ハマスも決死交戦を誓った。ガザ地区のハマス指導者イスマイル・ハニヤは、この日、テレビジョンの演説で“我々は、絞首台にぶらさがろうと、街が血の海になろうと、イスラエルと戦う事を神の前に誓う”と宣言した。シリアに亡命中のハマス最高指導者、カルレドゥ・マシャルは、<アルジャジーラ>とのインタビュウで、2005年以後自制して来た自爆攻撃の再開を含め、パレスチナのインティパダ(民衆武装蜂起)を促した。

 

しかしイスラエルの攻撃が短期に終ると言う展望も出る。ホン・ミジョン教授は“イスラエルは、パレスチナの団結と統合を願わないのであり、ハマス除去が究極的目標ではない”とし、“イスラエルとしては、パレスチナの不安定な状況を維持する必要がある。”と語った。

 

【第二のレバノン戦争?】

 

イスラエル軍の今回のガザ空襲は、2006年7月、イスラエルーレバノン戦争を思い起こさせる。イスラエル軍は当時、レバノンに拠点を置いたシーア派の政治勢力・ヒズボラが、自国兵士2名を拉致したことを理由に、レバノンを電撃侵攻した。

 

イスラエルは当時、ヒズボラをイスラエルの接境地域で、ミサイル射程圏の外に放逐すると言う軍事的目標と、レバノンに対するシリアとイランの影響力を弱化させ、ヒズボラの存立根拠を崩すと言う政治的目標を同時に狙った。

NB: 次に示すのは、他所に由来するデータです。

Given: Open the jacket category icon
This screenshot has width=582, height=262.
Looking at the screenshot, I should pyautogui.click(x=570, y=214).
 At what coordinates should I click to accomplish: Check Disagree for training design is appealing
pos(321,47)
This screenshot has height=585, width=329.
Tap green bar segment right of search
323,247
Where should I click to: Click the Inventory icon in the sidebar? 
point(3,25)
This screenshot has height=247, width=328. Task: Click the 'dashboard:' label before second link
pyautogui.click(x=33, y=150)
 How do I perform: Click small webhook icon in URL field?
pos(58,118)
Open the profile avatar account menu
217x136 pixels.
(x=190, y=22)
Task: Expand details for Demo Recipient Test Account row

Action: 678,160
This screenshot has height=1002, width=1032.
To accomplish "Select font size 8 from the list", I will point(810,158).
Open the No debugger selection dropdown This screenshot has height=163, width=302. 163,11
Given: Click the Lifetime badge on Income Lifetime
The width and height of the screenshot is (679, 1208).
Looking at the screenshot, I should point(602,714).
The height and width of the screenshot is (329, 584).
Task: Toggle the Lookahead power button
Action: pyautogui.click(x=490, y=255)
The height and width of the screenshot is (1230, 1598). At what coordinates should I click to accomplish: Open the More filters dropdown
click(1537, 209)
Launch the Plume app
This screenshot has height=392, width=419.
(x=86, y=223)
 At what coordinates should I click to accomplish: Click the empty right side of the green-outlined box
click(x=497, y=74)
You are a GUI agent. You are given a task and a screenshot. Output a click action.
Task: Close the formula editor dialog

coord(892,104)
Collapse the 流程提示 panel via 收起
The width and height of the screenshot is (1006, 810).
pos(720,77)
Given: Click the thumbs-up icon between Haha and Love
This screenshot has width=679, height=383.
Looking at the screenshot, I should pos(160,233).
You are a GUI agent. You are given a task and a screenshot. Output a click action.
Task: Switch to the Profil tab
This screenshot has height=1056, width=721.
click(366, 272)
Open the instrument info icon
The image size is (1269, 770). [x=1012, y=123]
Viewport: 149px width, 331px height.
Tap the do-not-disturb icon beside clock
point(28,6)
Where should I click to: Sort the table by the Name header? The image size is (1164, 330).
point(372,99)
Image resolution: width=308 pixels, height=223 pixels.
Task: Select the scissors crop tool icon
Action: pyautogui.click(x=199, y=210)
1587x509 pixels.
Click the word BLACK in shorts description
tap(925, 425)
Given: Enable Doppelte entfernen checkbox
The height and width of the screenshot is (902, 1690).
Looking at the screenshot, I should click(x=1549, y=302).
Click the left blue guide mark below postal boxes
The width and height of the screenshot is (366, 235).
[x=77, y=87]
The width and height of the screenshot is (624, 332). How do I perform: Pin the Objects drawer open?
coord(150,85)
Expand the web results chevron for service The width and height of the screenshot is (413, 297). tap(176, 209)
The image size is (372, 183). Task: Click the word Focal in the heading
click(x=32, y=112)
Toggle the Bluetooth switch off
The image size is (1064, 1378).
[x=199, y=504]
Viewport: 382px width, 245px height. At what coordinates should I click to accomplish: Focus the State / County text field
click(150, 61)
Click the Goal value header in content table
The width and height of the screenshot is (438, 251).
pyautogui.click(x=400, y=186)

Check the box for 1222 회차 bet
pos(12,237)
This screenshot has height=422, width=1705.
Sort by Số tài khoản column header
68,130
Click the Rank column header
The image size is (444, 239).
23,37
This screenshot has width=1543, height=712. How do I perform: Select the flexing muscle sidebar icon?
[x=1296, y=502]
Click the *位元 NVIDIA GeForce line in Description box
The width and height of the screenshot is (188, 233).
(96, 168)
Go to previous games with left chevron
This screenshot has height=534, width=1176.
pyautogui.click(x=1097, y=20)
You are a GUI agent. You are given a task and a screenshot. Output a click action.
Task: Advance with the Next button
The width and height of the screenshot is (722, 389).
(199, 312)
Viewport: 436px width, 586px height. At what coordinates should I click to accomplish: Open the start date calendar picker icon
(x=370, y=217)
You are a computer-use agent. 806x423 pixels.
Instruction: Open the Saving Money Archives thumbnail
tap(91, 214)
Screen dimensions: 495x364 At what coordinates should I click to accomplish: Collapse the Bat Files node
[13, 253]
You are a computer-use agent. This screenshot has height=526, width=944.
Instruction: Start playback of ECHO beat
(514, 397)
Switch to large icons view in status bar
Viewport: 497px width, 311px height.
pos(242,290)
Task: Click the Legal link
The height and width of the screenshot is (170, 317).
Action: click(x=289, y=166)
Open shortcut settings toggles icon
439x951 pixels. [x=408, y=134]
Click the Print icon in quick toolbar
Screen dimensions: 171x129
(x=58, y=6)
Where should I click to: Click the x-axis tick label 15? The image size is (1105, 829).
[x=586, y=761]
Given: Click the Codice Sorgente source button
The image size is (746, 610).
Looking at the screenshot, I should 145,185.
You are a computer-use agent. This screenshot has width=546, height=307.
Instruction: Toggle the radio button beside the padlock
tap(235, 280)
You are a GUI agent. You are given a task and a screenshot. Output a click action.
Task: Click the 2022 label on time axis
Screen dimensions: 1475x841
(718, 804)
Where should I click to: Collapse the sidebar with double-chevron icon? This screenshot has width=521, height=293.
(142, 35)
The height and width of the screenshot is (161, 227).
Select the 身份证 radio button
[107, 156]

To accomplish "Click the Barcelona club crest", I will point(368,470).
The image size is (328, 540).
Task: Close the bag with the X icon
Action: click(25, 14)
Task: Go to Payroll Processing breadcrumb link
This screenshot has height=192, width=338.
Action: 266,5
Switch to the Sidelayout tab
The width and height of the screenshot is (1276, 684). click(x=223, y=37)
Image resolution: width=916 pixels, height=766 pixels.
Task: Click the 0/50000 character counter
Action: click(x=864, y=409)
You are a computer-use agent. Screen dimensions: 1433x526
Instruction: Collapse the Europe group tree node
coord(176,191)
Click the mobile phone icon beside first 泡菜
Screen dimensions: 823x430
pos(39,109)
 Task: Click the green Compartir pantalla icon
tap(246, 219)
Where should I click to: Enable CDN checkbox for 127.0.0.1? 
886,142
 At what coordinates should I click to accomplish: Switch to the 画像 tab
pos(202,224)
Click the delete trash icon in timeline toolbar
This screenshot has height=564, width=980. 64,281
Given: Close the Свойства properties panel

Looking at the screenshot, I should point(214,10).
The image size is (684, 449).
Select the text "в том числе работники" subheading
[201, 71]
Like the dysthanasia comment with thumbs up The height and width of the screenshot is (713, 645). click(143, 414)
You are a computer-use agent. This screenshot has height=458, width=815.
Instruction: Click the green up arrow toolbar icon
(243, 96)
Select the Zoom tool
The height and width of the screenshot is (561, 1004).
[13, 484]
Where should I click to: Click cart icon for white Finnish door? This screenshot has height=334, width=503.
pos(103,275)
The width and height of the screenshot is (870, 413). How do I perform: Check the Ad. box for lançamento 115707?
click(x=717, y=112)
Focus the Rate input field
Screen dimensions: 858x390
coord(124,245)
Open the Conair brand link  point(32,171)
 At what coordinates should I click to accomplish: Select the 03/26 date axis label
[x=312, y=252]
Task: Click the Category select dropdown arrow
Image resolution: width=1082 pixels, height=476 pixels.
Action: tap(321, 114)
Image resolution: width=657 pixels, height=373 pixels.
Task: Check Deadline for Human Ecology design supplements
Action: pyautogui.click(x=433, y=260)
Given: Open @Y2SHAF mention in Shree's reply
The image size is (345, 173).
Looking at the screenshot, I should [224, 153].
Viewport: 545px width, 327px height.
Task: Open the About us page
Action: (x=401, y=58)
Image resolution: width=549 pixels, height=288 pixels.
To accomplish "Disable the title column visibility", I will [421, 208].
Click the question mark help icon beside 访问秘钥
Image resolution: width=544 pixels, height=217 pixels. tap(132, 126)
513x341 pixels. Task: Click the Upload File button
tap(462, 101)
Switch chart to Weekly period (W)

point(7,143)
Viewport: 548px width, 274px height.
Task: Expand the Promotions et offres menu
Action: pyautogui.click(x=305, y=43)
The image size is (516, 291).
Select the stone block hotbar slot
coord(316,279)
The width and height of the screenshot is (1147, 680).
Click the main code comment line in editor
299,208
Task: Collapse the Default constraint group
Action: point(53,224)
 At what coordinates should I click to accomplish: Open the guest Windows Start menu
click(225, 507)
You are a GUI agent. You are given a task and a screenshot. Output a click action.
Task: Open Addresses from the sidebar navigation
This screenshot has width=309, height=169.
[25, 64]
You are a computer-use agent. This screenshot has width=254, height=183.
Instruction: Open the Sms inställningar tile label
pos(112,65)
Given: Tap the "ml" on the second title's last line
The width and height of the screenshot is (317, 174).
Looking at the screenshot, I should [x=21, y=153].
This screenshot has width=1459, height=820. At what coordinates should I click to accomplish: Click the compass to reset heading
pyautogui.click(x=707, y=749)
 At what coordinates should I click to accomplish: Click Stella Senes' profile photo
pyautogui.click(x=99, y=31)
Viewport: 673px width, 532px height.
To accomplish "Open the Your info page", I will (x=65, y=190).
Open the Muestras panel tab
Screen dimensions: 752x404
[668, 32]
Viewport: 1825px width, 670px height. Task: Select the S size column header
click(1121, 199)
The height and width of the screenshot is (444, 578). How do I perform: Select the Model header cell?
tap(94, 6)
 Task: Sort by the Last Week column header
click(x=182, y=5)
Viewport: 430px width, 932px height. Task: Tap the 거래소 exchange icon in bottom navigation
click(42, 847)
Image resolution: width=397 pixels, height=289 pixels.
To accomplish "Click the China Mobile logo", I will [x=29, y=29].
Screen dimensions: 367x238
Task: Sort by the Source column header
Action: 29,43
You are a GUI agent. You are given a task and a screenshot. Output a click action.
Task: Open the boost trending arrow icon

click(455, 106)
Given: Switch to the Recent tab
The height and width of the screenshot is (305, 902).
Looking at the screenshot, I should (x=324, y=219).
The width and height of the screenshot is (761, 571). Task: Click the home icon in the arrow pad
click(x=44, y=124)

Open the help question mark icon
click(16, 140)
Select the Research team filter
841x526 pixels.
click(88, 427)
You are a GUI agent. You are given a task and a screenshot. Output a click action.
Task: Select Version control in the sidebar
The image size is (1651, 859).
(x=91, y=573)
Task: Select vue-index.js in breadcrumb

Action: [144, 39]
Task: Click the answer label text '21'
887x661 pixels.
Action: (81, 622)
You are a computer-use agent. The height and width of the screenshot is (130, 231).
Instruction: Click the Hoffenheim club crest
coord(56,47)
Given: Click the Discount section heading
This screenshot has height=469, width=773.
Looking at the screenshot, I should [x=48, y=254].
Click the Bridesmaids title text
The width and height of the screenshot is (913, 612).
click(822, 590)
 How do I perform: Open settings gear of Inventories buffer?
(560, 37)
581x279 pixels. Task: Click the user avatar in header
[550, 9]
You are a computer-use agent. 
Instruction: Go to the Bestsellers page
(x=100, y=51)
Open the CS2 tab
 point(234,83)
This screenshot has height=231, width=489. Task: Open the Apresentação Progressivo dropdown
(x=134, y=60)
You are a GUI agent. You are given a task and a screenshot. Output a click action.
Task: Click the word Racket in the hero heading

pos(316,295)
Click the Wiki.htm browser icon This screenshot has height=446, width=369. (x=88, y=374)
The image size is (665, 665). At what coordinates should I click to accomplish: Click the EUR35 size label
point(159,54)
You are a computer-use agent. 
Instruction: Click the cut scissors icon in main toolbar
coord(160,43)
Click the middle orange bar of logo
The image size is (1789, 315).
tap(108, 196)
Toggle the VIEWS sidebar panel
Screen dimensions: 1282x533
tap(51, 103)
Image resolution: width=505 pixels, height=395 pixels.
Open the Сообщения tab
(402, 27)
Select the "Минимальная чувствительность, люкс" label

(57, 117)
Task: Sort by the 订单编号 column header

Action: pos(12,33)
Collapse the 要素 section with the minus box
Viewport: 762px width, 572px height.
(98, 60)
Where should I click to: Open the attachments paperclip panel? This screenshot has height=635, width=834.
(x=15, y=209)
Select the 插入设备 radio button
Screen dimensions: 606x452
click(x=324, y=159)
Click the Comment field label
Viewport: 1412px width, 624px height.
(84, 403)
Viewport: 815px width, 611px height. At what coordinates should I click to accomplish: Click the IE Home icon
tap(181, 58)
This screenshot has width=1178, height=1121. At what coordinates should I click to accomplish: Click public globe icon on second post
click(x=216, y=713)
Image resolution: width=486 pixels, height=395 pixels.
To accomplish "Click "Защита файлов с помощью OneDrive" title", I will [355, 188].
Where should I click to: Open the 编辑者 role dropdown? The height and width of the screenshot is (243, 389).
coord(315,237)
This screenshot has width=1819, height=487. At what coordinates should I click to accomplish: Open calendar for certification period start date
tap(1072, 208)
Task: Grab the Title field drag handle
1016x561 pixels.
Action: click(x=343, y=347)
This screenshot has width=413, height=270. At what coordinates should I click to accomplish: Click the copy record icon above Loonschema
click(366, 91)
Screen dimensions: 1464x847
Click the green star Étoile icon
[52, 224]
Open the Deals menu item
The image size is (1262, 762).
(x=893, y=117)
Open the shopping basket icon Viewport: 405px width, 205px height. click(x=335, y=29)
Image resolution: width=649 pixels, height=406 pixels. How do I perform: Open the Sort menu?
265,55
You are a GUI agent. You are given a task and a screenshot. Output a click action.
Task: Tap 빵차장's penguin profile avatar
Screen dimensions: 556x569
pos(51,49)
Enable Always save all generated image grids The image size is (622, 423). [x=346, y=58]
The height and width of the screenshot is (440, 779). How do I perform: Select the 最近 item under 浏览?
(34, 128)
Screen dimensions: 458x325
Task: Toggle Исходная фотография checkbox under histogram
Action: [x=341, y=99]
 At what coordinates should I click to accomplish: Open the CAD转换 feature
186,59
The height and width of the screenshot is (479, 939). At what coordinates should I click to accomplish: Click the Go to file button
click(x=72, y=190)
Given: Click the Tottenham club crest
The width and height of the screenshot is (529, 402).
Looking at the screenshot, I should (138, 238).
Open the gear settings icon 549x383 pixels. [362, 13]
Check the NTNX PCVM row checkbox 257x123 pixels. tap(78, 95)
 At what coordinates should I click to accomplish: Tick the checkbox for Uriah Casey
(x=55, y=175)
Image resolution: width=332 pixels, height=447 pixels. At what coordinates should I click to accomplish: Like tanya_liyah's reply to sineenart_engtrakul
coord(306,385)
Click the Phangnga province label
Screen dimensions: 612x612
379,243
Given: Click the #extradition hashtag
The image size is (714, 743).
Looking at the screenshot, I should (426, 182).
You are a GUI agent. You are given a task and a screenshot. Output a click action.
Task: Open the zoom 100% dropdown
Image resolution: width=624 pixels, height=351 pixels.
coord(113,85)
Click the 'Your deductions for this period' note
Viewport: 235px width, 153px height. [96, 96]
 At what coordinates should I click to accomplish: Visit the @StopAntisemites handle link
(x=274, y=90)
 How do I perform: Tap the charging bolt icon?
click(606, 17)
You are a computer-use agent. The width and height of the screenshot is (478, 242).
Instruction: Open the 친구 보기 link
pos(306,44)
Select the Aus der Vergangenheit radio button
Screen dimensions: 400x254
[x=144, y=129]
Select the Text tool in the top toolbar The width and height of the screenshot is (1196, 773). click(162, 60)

しかし、イスラエルは圧倒的軍事優位にも拘わらず、国際的非難だけ買ったまま、別に成果なく撤収し、中東戦史上はじめて、敗北したと言う侮辱を受けた。

 

今回、ガザ空襲も、ハマスのロケット攻撃の無力化を理由に、ガザ地区とパレスチナ政派内で、ハマスの政治的支持基盤を去勢させると言う孤立化戦略の一つとして解説される。ハマスがこの戦争で生き残ったら、ヒズボラのように、更に強力な勢力として生まれ変わると言う指摘も出る。